Expected number of elements for the first of $n$ many hash tables to be filled?

Question

Expected number of elements for the first of $n$ many hash tables to be filled?

153 Views Asked by Bumbble Comm At 11 Apr 2026 - 7:02

This is a generalization of the questions: question 1 and question 2.

There are $n$ many hash tables each of size $m$. Each turn a random element in one of the hash tables is filled. If the element selected for that turn has already been filled then we've wasted that turn, and we go to the next turn as usual. What is the expected number of turns needed for one of the hash tables (whichever is first) to be filled?

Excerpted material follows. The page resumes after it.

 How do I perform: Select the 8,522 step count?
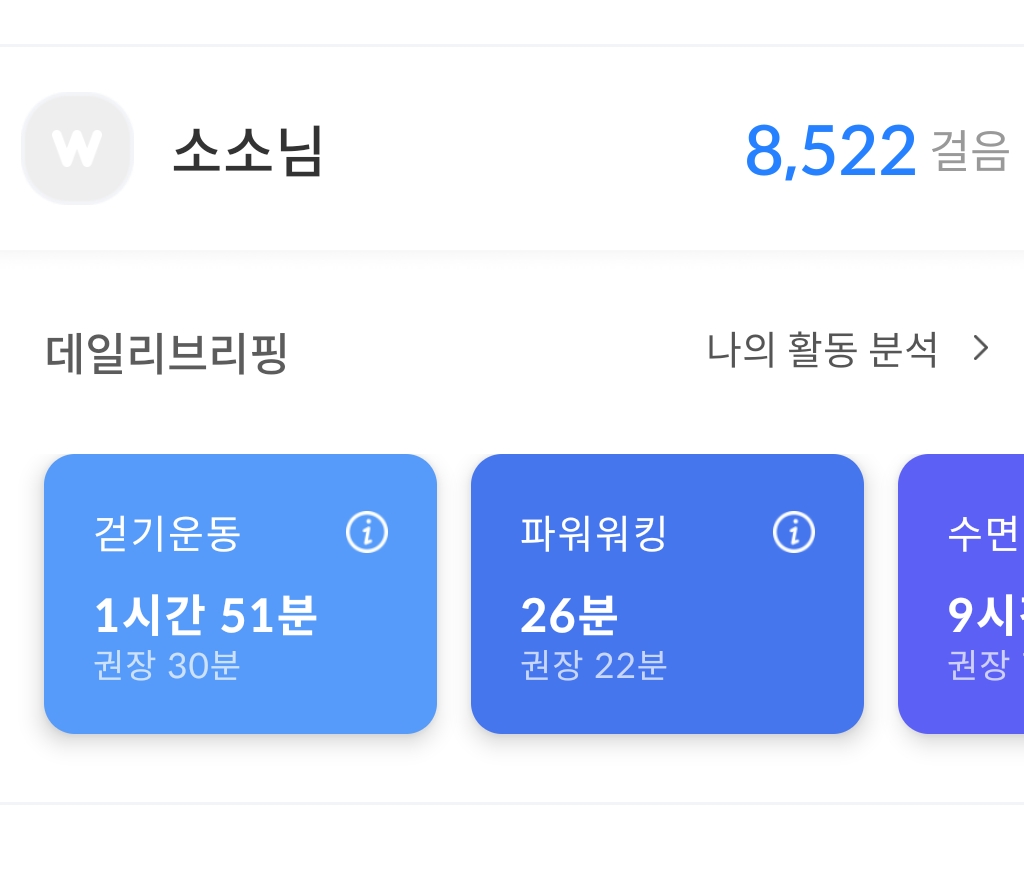point(830,151)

Another way of asking this problem is: If we have an $n*m$ - sided die and we partition the possible values into $n$ equal sized sets of $m$ elements, what is the expected number of rolls before we complete a set?

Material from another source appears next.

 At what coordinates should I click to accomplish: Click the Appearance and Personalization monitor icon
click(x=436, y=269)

For example, if we have a 15-sided die and we split the numbers into 3 sets of 5: $\{1,2,3,4,5\}, \{6,7,8,9,10\}$, and $\{11,12,13,14,15\}$, then $m = 5$ and $n=3$. On average, how many times must we roll the die before we've seen all $5$ rolled values for one of the sets (whichever is first)?

In question 1 WhatsUp gave a recursive equation for a two hash table scenario: $$E(a, b) = 1 + \frac a {2m}E(a - 1, b) + \frac b {2m} E(a, b - 1) + \left(1 - \frac{a + b}{2m}\right)E(a, b)$$ with $E(a,b)$ defined as the expected number of elements to fill one table, if there are still $a$ and $b$ empty entries in the two tables. Can this be modified for a 3 hash table scenario as: $$E(a, b, c) = 1 + \frac a {3m}E(a - 1, b, c) + \frac b {3m} E(a, b - 1, c) + \frac c {3m} E(a, b, c - 1) + \left(1 - \frac{a + b + c}{3m}\right)E(a, b, c)$$ and if so how do we go about solving for $E(m,m,m)$? Could we generalize this equation to deal with $n$ many hash tables, and if so how?

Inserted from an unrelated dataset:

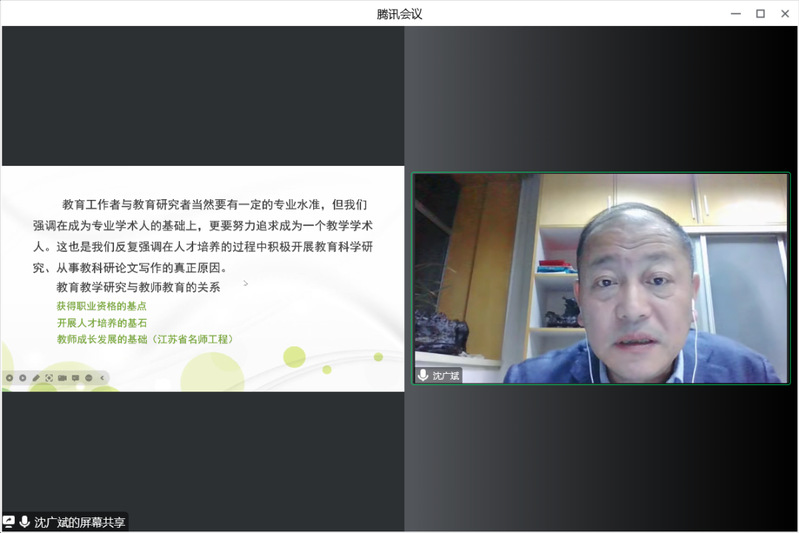Click the microphone icon on the video tile
799x533 pixels.
[x=423, y=375]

In question 2 there are some great answers involving Markov chains, but if $n$ and $m$ get very large, the transition matrix gets very large and impractical to fill out or work with. (At least that's how it seems to me. Are there are tricks to deal with this?) So another approach is necessary. Thomas Andrews gave a very detailed answer which included a generalized solution which should work here $$\sum_{i_1}^{a_1}\cdots\sum_{i_n=1}^{a_n}(-1)^{\sum (i_j-1)}\binom{a_1}{i_1}\cdots\binom{a_n}{i_n}\frac{a}{\sum i_j}$$ but isn't intuitive and I'm struggling to see how it came about. He mentioned, and I can see, that it stems from an inclusion-exclusion argument, but I'm failing to see how to start there and end up with his equation.

Original Q&A

There are 3 best solutions below

**Bumbble Comm** · Answer 1 · 2023-03-15 22:34:23

Answer: The expected time until the first filling of any of the hash tables is $$ nm\sum_{k=1}^n (-1)^{k-1} \binom{n}{k}H_{km},\tag1 $$ where $H_r=\frac11+\frac12+\dots+\frac1{r}$ is the $r^\text{th}$ Harmonic number. We can also give a generalization for when the hash tables have unequal sizes. If there are $n$ tables, with sizes $m_1,\dots,m_n$, then the expected time is $$ (m_1+\dots+m_n)\times \!\!\!\!\!\!\!\!\!\sum_{\varnothing \neq S\subseteq \{1,\dots,n\}}(-1)^{|S|-1}H_{m_S},\tag2 $$ where $m_S$ is shorthand for $\sum_{i\in S}m_i$. The sum ranges over all nonempty subsets of $\{1,\dots,n\}$.

Proof: Let $T_1,T_2,\dots,T_n$ be random variables, where $T_i$ is the time it takes to fill the $i^\text{th}$ hash table. We want to find the expected value of $\min(T_1,\dots,T_n)$. We start with the following algebraic relation between $\min$ and $\max$. For any real numbers $x_1,\dots,x_n$, $$ \min(x_1,\dots,x_n)=\sum_{\varnothing \neq S\subseteq \{1,\dots,n\}} (-1)^{|S|-1}\max_{i\in S}x_{i}.\tag3 $$ This can be proven by induction on $n$, using the relation $\min(x_1,x_2)=x_1+x_2-\max(x_1,x_2)$.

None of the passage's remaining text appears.